Every Porsche is a sports car. True to this principle, the company began to think about a second series some five years after the debut of the 911. This gave rise to the concept of a reasonably-priced mid-engine sports car with four-cylinder and six-cylinder flat engines, which was realised from 1969 with components from and in collaboration with Volkswagen – the 914.

Even after the end of production of this model line, the idea lost nothing of its appeal. Porsche’s next project was to develop the 924, which went into series production from 1976. In 1977, its concept with transaxle gearboxes on the rear axle for optimised axle-load distribution was the basis for the first Gran Turismo from Porsche – the 928.

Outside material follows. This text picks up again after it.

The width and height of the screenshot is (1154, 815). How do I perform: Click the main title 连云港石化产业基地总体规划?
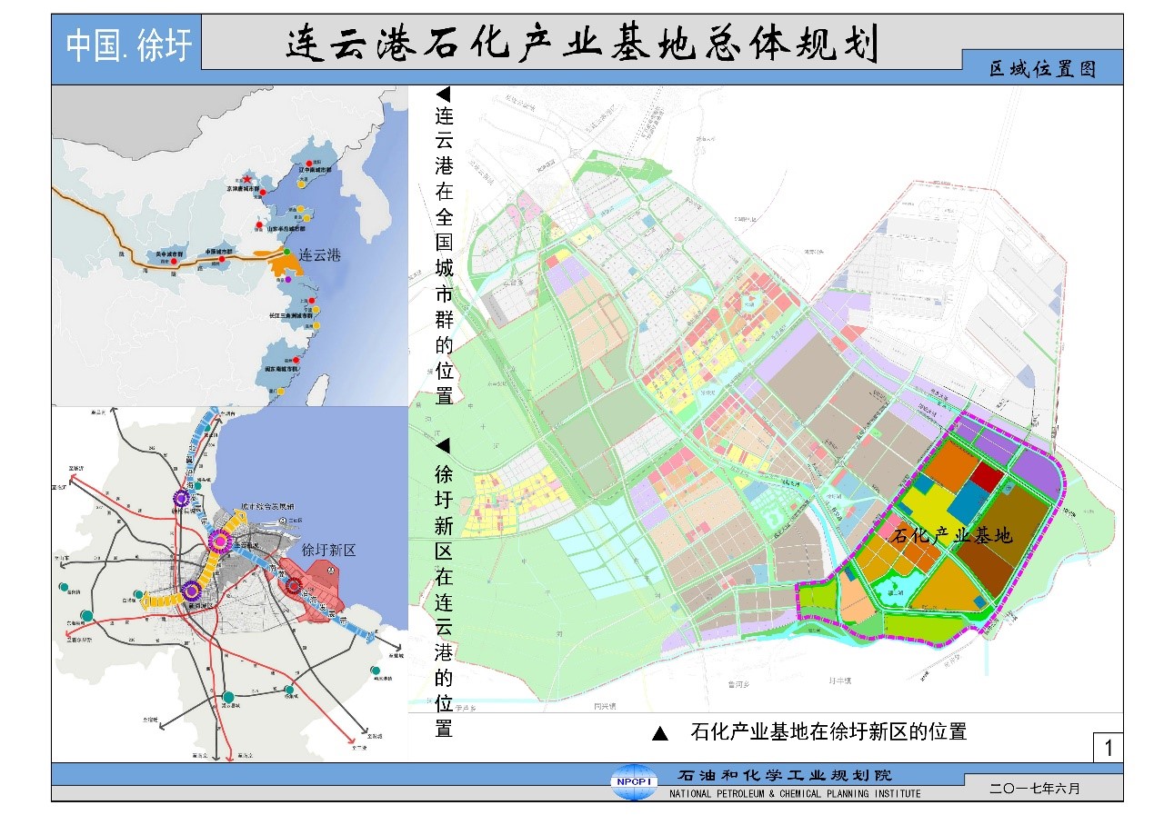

As the millionth Porsche rolled off the assembly line in 1996 – a 911, of course – Porsche was just beginning work on the Boxster, an innovative mid-engine sports car. Together with the classic 911, it became the key to the variety of sports cars that developed after the turn of the millennium. Sporting flair and everyday practicality, innovation and efficiency are the characteristics that have carried the Cayenne and the Macan into the SUV segment and the Panamera into the GT class. Like the 911, they offered the right solution at the right time. For a long time now, the Cayenne S Hybrid has far outsold the other alternatively powered vehicles in its segment. The Panamera Turbo S E-Hybrid is also setting new standards, representing the first time that a premium manufacturer has positioned a plug-in hybrid at the top of its model line.